══ 提示文 ══
クタバレ!専業主婦

仕事と子育て以外やってます。踊ったり、歌ったり、絵を描いたり、服を作ったり、文章を書いたりして生きています。

グレーを求めず、曖昧さを捨てる

2023-05-29 17:35:00 | エッセイ

今日はもう無理だと思った。身体がだるくて動かない…それなのに午後に対面式での英語の体験レッスンを入れていた。昨日オンラインの中国語の体験レッスンを受け、その後に復習とそこから寝るまで英語の勉強をした。頭の中では常に英語と中国語が交互に流れていて、飲食店での日本人同士の会話まで外国語に聞こえる。耳も脳も心も身体も疲労している。ボイストレーナー時代に悪くしていた左耳の不調も出ていた。
═══
══ 提供資料 ══
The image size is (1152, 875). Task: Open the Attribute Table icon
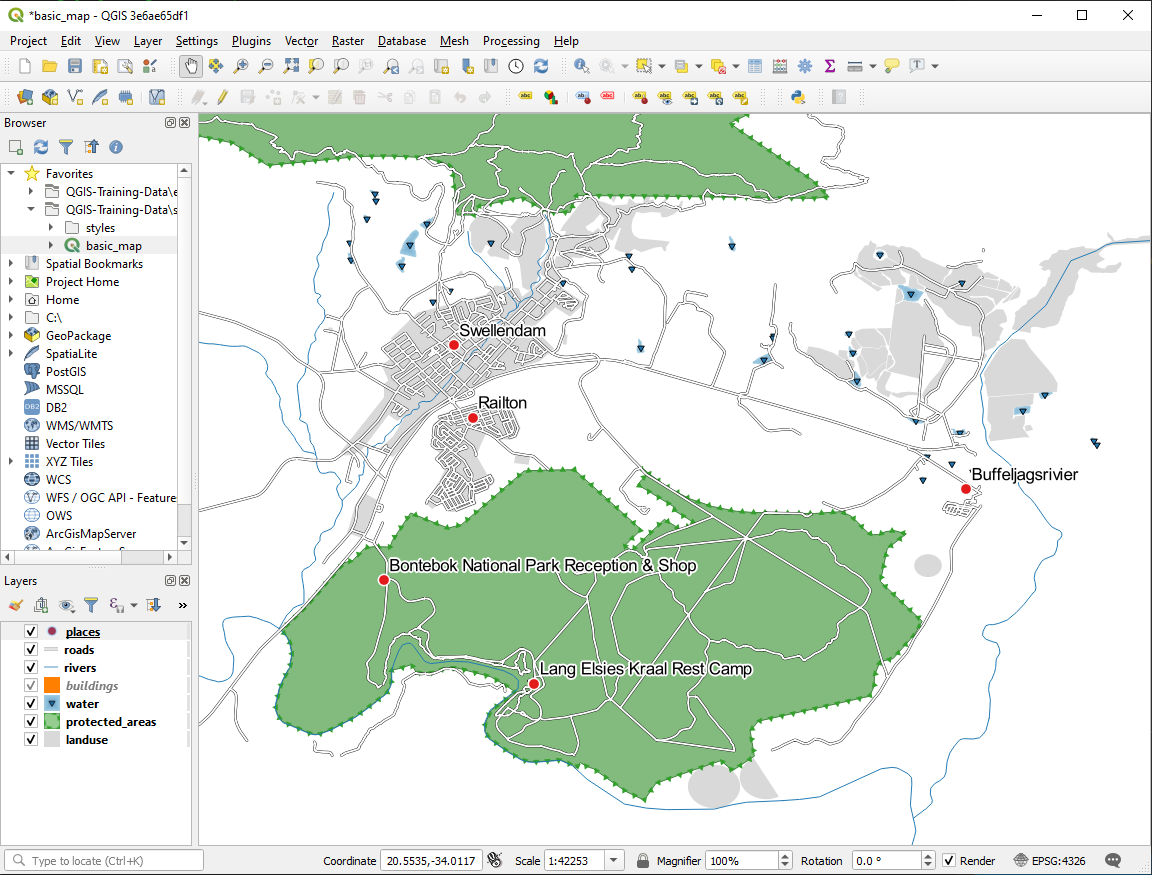click(x=755, y=66)
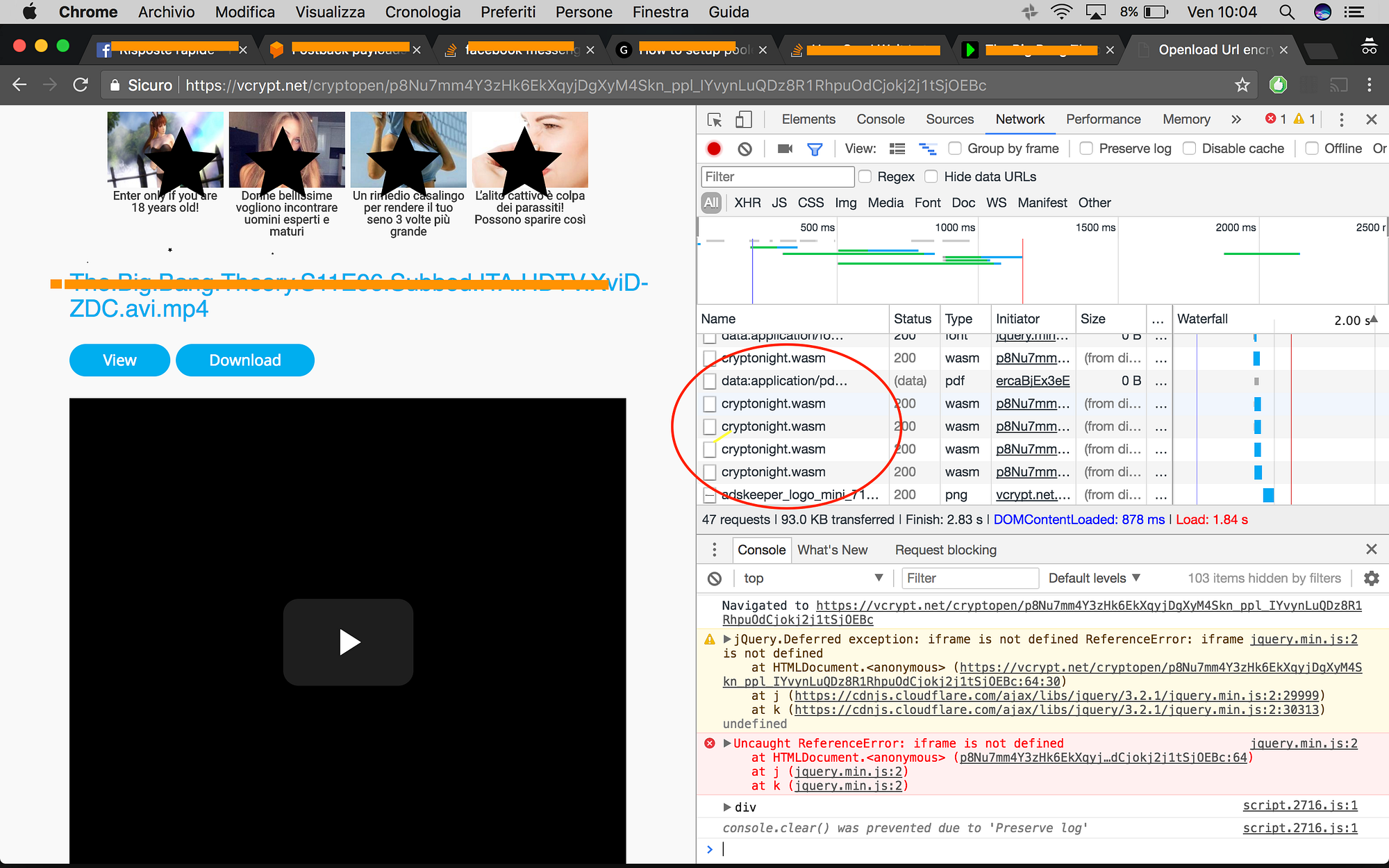Click the red record network log button
This screenshot has width=1389, height=868.
pos(713,149)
═══
**課題一覧:**
(1) 次の(a)〜(c)がエッセイの内容と合っているかを判定し、それぞれ「はい」か「いいえ」で答えてください。判断の根拠となる本文の語句も正確に引用してください。(a) 筆者は昨日、オンラインで中国語の体験レッスンを受けた。(b) 午後の英語の体験レッスンはオンライン形式である。(c) 筆者は右耳の不調を抱えている。
(2) エッセイによると、筆者が左耳を悪くしたのはいつの時代ですか。
(3) エッセイの最後の文に続けて、本文を書き継いでください。

**解答一覧:**
(1)
(a) はい。「昨日オンラインの中国語の体験レッスンを受け」
(b) いいえ。「午後に対面式での英語の体験レッスンを入れていた」
(c) いいえ。「ボイストレーナー時代に悪くしていた左耳の不調も出ていた」

(2) ボイストレーナー時代です。

(3)
結果的に、行った。そして、行ってよかった。もし疲れた、辛い、という理由で今日というチャンスを逃していたら、私はまた他のことにも自暴自棄な態度をとっていただろう。今日は英語オンリーのレッスンだったので体力も気力も消費した。帰ってきて冷凍してあったミートソースをうどんにぶっかけてかき込み、立ったままバナナを食べて、急いで洗い物を済ませた。

 

その後、外国人に日本語を教えるボランティア2件に問い合わせをしてブログを書いている。これが終わったら夕飯の支度をして、身体をストレッチして、夫が帰ってくるまでできる限りの勉強や今後の生活のスケジュールを立てる。

 

言葉が通じないことはとても不安だ。私がもし外国へ行って勇気を振り絞ってその国の言葉で話しかけたとして、通じなかったり冷たくされたらどう感じるだろう?悲しいし、その人の態度がすごく嫌な態度だったら、その国に対するイメージまで下がってしまうかもしれない(私がセンシティブ過ぎる所為もある)。私の住んでいる地域でもたくさんの外国人を見かける。コロナが落ち着いてからは特に増えた。ほとんどの場合が自分達の仲間と群れているだけで、周りの日本人と関わる様子はない。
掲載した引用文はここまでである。